TUESDAY, June 2 — More than 100 people marched peacefully through East Lansing today to protest the police killing of George Floyd in Minneapolis.
Chanting "black lives matter," they marched from City Hall through downtown then returned to City Hall.
The police were visible in SUVs but not overbearing. There was no violence or apparent tension before the protest broke up around 4 p.m.
Lansing resident Maya Crawford said she was there "because not enough people are out here."
"There are people that can't be here because they have to work or are afraid of retaliation I am here for those people," Crawford said.
Said Farhan Sheihk-Omar of Lansing: "I'm here because I'm tired of waiting for elected officials to make things happen We need to start being proactive, not reactive. What happened to George Floyd almost happened here in East Lansing with two innocent black men."

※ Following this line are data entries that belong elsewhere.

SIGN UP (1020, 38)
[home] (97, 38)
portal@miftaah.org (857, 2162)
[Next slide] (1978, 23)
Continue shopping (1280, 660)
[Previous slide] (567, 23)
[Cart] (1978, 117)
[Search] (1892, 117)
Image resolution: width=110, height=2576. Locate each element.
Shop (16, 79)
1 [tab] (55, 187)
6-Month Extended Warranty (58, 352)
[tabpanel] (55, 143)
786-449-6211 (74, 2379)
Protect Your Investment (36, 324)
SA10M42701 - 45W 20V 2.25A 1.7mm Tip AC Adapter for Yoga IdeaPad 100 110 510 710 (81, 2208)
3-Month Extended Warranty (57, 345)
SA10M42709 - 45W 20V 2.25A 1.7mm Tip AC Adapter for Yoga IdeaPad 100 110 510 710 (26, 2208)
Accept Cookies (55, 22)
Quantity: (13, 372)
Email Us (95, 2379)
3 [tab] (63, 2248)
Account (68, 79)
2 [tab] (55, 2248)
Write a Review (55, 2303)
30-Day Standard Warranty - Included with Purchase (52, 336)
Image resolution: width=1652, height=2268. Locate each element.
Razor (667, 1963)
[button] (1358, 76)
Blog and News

His last remark referred to an incident in which a white police officer was accused of using excessive force against two black men. The officer was cleared.
After the march, City Manager George Lahanas expressed solidarity with those engaged in "peaceful protests, saying, "People are angry and frustrated and need to be heard."
"We need to be particularly mindful of the legitimate concerns that have been raised regarding the treatment of people of color in our community," he continued. "We are already in the process and have been actively seeking to involve all members of our community, specifically people of color, in our mission to continue to improve law enforcement in East Lansing."
In a statement issued at the same time, the city's acting chief of police condemned Floyd's death as a "brutal and senseless murder."
"Mr. Floyd's legacy will lead to lasting, positive change of the law enforcement profession and how we interact wth our community," the chief, Steve Gonzalez, said. "I assure you: we are listening. We urge people to remain non-violent during these protests and treateach other with dignity and respect."